WHAT YOU ARE ASKED TO DO: Continue the law and religion blog post from where it stops.

TEXT PASSAGE:
Mirror of Justice

A blog dedicated to the development of Catholic legal theory.
Affiliated with the Program on Church, State & Society at Notre Dame Law School.

Wednesday, March 14, 2012

Michael McConnell at St. John's Law School

The Center for Law and Religion is delighted to announce that Professor Michael McConnell (Stanford) will visit us at St. John's Law School next Monday, March 19, at 5:30 pm.  His is the fourth session in our ongoing seminar, Colloquium in Law: Law and Religion.  Professor McConnell will reconsider Employment Division v. Smith in light of Hosanna-Tabor v. EEOC, and he will offer us his always illuminating thoughts about the future of free exercise (those who have not read Professor McConnell's two 1990 pieces on free exercise -- one on the historical origins of free exercise and one in response to Smith -- will profit from them greatly).  

Academics in the New York area and beyond are welcome to attend.  Please let me know.

Friday, March 9, 2012

Stoner, "Common-Law Liberty"

One of the books that I've learned most from in the last few years is James R. Stoner's terrific Common-Law Liberty: Rethinking American Constitutionalism (2003).  Stoner's thesis is not only that American constitutional law cannot be understood well without reference to the common law tradition, but that "the common law is a key guide to understanding the fundamental principles of our Constitution and a guide for deciding contemporary constitutional cases."  Common-law constitutionalism has been taken in different directions in recent years (see, e.g., David Strauss' interesting work).  But it is in Stoner that, in my view, one sees the purest and most convincing expression of common-law constitutionalism.

Here is a particularly insightful passage from the book (at 59) dealing with common-law constitutionalism with respect to the religion clauses.

To attend to the common-law moment in exploring the law of free exercise is, in other words, to examine as a source of law the American experience of religious liberty, as it can be collected from constitutions and statutes, and even from the laws and traditions of particular churches.  Obviously, these various sources of law will not weigh equally in a court's determination of a particular dispute before it, but it is characteristic of common law to determine the applicability of rules in the context of the facts of the instant case, not to seek a single rule or theory to encompass all imaginable cases.  It is, for example, not irrelevant to such a consideration that common law itself arose in a particular religious context . . . . Nor is it irrelevant to such a consideration that American circumstances with regard to religion, at the time of the Founding and perhaps still today, are unique, and that those circumstances vary markedly from state to state.  To recommend a common-law perspective, then, is to suggest avenues of inquiry rather than to propose a ready theory.  Yet it does suppose a certain openness to experience, both in its deference to the wisdom collected in tradition and in its willingness to entertain the possibility of a genuinely new and unanticipated case.

RECORDED DATA:
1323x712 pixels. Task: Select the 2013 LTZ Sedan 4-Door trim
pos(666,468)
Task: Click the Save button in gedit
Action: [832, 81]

THE RESULT:
Monday, March 5, 2012

Law and Religion Events at Touro

Courtesy of MOJ friend Sam Levine, here are a few events at Touro Law Center which look terrific and may be of interest to readers.

First, Nathan Lewin will be giving a lecture on March 20 entitled, “The Legal Profession and the Orthodox Jewish Lawyer — Change Over Half a Century.”  Details here.

Second, on May 2-4, Touro is hosting the biennial Conference of Religiously Affiliated Law Schools, with the theme: “The Place of Religion in the Law School, the University, and the Practice of Law.”  The full conference announcement with speakers listed is now available here, and it includes our confrères Lisa Schiltz and Fr. Araujo. 

Sunday, March 4, 2012

Shinar & Su on Analogies Between Foreign and Religious Law

Adam Shinar and Anna Su, both SJD students at Havard Law School, have written a provocative paper, Religious Law as Foreign Law in Constitutional Interpretation.  Unfortunately only the abstract is available at present, but those wishing to see the paper in full should contact the authors.  The abstract is below, followed by some little thoughts about the piece.

This article challenges the conventional understanding of the separation of church and state by arguing that there is no analytical or constitutional problem with using religious law for the purpose of constitutional interpretation. We situate our arguments within the context of the broader debate on the use of foreign law in constitutional interpretation, and the more recent controversy surrounding the proposed bans on the use of religious law in U.S. state courts. By examining the arguments for and against the use of foreign law, we show how they equally apply to the use of religious law. More importantly, we conclude that differences between foreign law and religious law are, at best, differences of degree rather than kind, and thus do not militate against the use of religious law in constitutional interpretation. The article demonstrates that religious law can be used, and in fact, has already been used by the Supreme Court for four limited purposes, none of which, we argue, offends the principles underlying the Establishment Clause.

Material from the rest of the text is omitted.